SHORT EXERCISE. Edit the lines that run from the one containing "The height and" through the one containing "Select the adUnitId property", both included, by replacing "screenshot" with "image" and leaving everything else unchanged. Return only those edited lines.

RECORD EXTRACTS.
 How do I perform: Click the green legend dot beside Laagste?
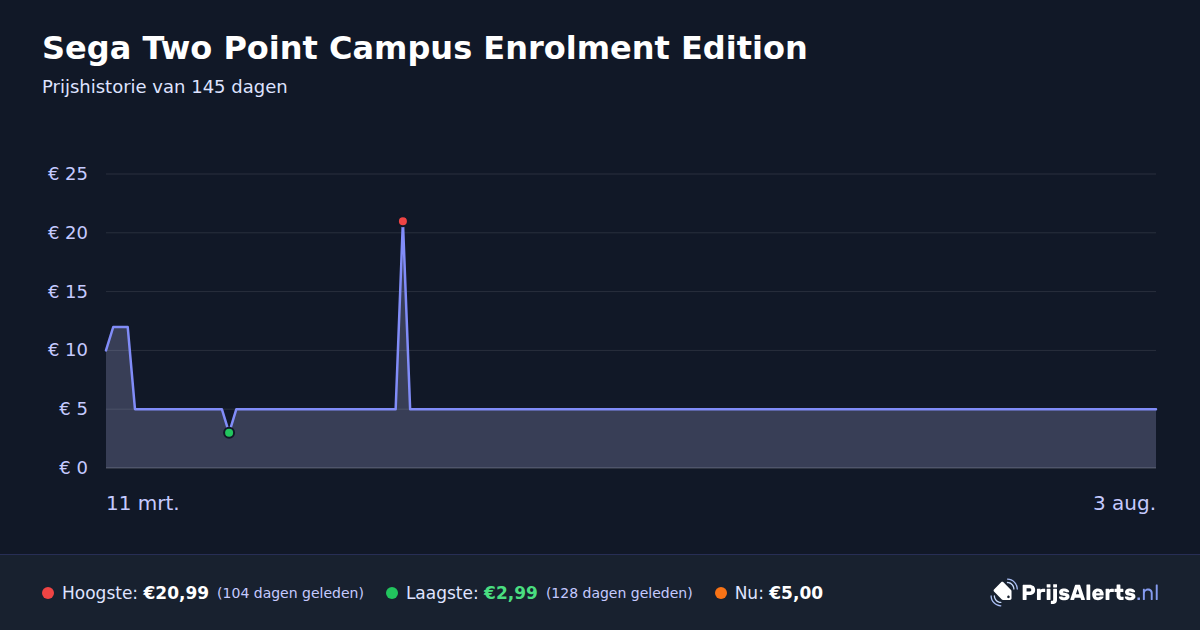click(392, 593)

* * *

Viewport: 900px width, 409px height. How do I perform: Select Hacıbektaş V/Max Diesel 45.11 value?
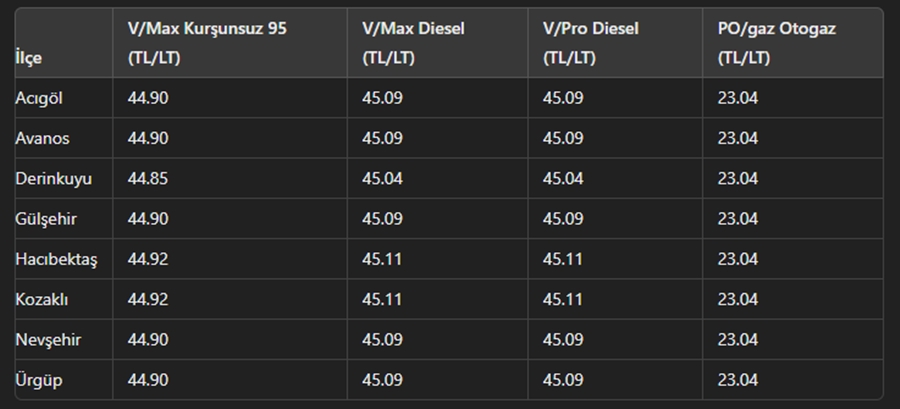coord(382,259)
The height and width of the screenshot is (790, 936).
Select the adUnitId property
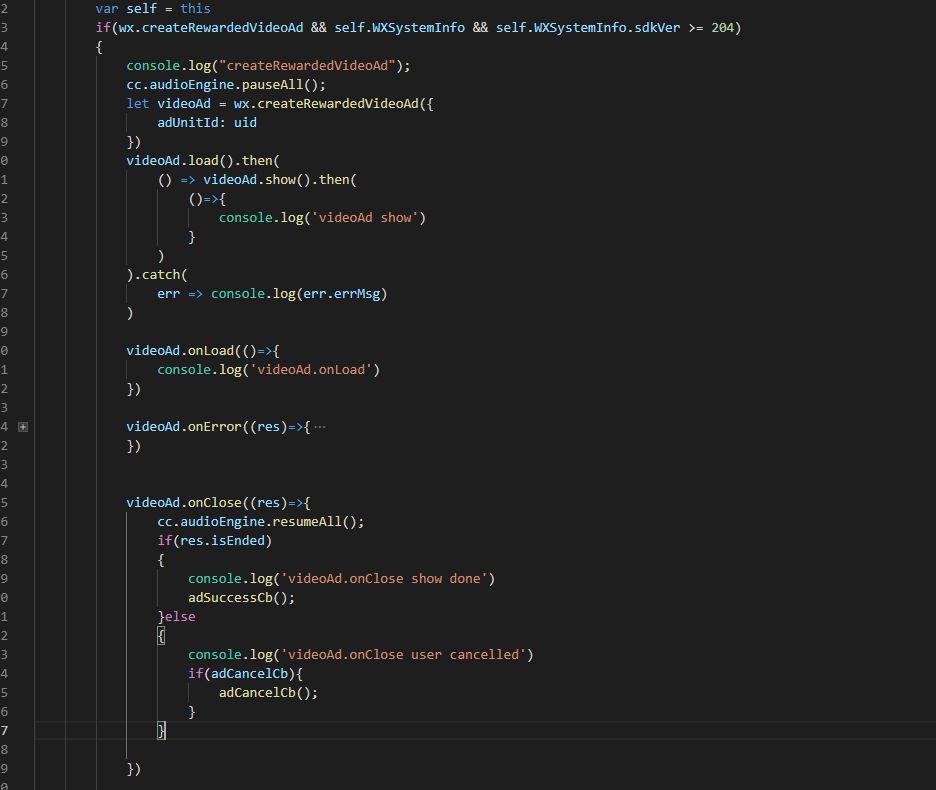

--

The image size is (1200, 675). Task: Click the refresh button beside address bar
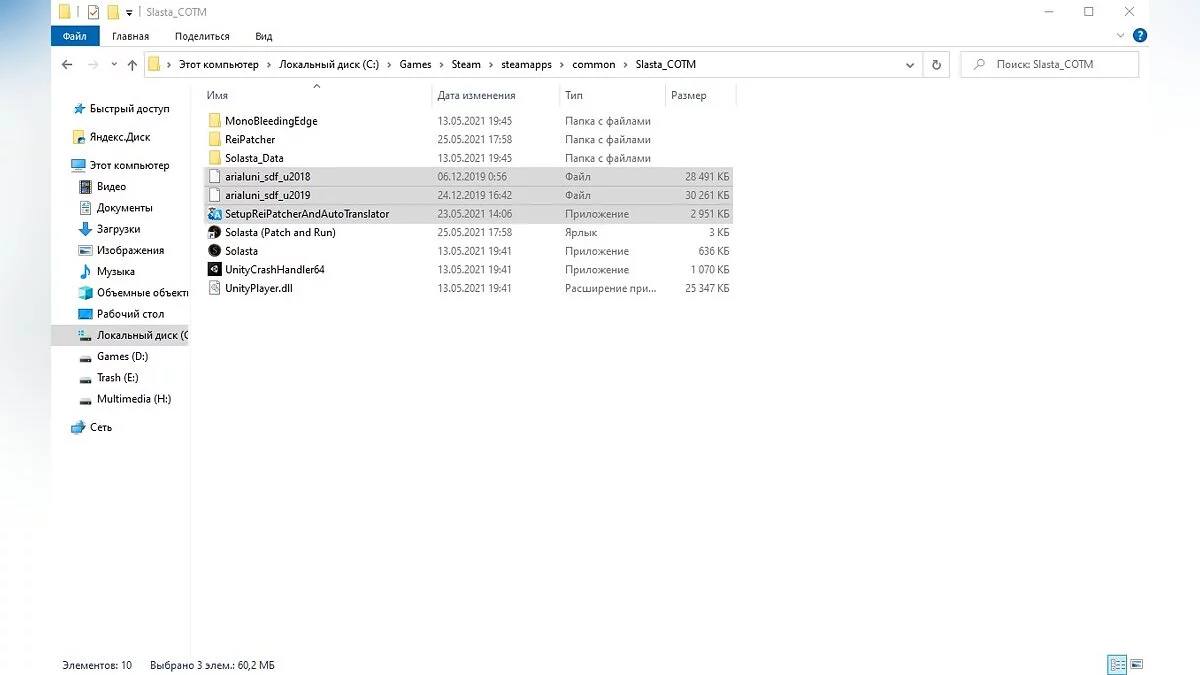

WRITTEN REPLY.
The height and width of the image is (790, 936).
Select the adUnitId property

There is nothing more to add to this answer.